Durée des sessions parlementaires au Cameroun : Guibai Gatama interroge l’efficacité de l’Assemblée nationale
Le Cameroun fait face à une remise en question du fonctionnement de son Assemblée nationale. Guibai Gatama, journaliste influent, attire l’attention sur la durée des sessions parlementaires camerounaises, qu’il juge trop limitée pour garantir une action législative efficace.
Selon ses observations, le calendrier actuel ne prévoit que trois sessions ordinaires de 30 jours par an. En réalité, les travaux parlementaires effectifs se réduisent souvent à une quinzaine de jours par session, soit moins de deux mois de présence des députés sur l’ensemble de l’année.

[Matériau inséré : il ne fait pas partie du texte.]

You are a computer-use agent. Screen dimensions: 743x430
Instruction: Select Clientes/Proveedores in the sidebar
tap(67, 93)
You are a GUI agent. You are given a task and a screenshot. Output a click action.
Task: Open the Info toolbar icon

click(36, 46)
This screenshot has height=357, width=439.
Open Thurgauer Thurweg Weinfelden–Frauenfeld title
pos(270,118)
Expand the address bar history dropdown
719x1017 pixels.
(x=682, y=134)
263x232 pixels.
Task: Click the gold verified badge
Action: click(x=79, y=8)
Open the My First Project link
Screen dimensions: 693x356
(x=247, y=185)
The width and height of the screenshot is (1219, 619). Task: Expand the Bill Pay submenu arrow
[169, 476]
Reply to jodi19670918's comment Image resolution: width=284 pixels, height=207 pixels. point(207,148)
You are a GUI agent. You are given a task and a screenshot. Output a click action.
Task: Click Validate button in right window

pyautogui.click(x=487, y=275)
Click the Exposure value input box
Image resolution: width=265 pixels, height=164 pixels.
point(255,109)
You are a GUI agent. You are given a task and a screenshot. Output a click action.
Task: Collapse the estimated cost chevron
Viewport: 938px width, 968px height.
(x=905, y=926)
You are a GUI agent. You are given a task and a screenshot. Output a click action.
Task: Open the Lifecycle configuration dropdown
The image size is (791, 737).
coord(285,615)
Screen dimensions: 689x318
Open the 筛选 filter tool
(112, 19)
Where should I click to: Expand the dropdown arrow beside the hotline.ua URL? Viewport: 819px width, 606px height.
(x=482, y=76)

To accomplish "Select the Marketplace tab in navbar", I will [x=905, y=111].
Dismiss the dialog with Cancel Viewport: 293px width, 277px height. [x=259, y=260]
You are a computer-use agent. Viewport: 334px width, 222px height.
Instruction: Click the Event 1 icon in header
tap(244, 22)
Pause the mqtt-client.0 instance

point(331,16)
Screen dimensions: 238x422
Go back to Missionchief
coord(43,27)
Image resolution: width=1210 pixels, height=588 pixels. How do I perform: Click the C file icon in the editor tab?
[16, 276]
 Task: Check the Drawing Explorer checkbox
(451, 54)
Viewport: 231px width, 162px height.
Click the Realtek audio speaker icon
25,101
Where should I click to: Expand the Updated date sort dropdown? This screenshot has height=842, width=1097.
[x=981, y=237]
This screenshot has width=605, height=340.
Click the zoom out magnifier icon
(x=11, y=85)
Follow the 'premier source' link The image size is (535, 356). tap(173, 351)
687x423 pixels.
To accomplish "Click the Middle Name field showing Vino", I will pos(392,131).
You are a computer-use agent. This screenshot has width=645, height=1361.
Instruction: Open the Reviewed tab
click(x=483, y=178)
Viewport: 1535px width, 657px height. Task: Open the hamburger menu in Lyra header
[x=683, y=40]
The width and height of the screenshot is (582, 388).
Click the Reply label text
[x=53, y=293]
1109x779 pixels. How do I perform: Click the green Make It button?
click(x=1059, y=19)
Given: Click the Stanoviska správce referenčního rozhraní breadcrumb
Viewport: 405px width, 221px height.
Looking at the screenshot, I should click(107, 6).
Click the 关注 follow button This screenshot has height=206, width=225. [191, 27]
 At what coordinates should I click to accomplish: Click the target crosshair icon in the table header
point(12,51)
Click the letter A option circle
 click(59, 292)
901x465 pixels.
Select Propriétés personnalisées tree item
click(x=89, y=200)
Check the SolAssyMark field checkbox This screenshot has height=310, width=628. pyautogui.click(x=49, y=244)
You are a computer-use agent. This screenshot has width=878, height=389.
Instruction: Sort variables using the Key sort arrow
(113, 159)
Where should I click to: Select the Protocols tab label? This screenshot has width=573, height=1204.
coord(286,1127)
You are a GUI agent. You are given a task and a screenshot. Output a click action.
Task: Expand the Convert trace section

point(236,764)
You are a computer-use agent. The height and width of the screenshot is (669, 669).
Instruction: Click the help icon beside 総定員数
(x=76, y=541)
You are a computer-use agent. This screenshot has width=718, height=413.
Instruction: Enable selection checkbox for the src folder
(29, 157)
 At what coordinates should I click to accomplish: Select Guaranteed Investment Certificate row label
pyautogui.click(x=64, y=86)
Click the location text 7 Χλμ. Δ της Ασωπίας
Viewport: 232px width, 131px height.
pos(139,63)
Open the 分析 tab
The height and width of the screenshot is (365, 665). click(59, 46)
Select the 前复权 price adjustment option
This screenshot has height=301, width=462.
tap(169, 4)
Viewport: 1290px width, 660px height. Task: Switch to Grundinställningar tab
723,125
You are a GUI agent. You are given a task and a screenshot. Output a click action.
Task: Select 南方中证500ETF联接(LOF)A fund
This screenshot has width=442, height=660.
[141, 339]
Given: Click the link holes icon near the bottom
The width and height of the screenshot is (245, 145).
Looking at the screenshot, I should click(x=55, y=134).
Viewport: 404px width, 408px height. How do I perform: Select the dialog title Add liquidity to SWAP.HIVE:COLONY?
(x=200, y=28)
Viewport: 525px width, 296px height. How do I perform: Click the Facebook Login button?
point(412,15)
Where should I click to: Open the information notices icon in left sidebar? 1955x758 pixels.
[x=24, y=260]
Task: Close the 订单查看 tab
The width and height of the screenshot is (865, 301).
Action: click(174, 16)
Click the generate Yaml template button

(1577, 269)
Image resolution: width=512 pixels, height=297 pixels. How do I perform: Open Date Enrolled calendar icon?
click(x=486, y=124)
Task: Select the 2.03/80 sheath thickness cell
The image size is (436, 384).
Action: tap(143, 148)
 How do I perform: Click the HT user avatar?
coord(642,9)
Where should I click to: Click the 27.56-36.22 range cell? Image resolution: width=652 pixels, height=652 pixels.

Cette situation soulève des interrogations quant à la capacité de l’institution à remplir ses missions constitutionnelles. Parmi ces missions figurent le contrôle de l’action gouvernementale, l’examen et le vote des lois, ainsi que la représentation des citoyens. Or, avec un temps de travail aussi restreint, les députés camerounais peinent à s’acquitter pleinement de leurs responsabilités face aux défis socio-économiques du pays.
Pour étayer son analyse, Guibai Gatama compare la situation camerounaise à celle d’autres pays africains. Au Tchad, au Sénégal et en Côte d’Ivoire, les assemblées nationales siègent généralement entre huit et neuf mois par an. Au Nigeria, le Parlement fonctionne presque en continu, offrant à ses élus une amplitude de travail bien supérieure.
Un débat nécessaire sur la réforme du calendrier législatif camerounais
Face à ces constats, Guibai Gatama appelle à l’ouverture d’un débat national sur la durée des sessions parlementaires. Il estime que l’Assemblée nationale camerounaise donne l’impression d’évoluer « en marge de la Nation », éloignée des réalités vécues par les citoyens.
Une réforme du calendrier législatif, selon lui, permettrait de renforcer le contrôle parlementaire sur l’action publique. Elle offrirait également plus de temps pour l’examen approfondi des textes de loi et contribuerait à rapprocher les institutions des préoccupations quotidiennes des populations.
Cette proposition s’inscrit dans une dynamique plus large visant à moderniser les institutions camerounaises pour répondre aux attentes croissantes des citoyens en matière de transparence et de responsabilité politique.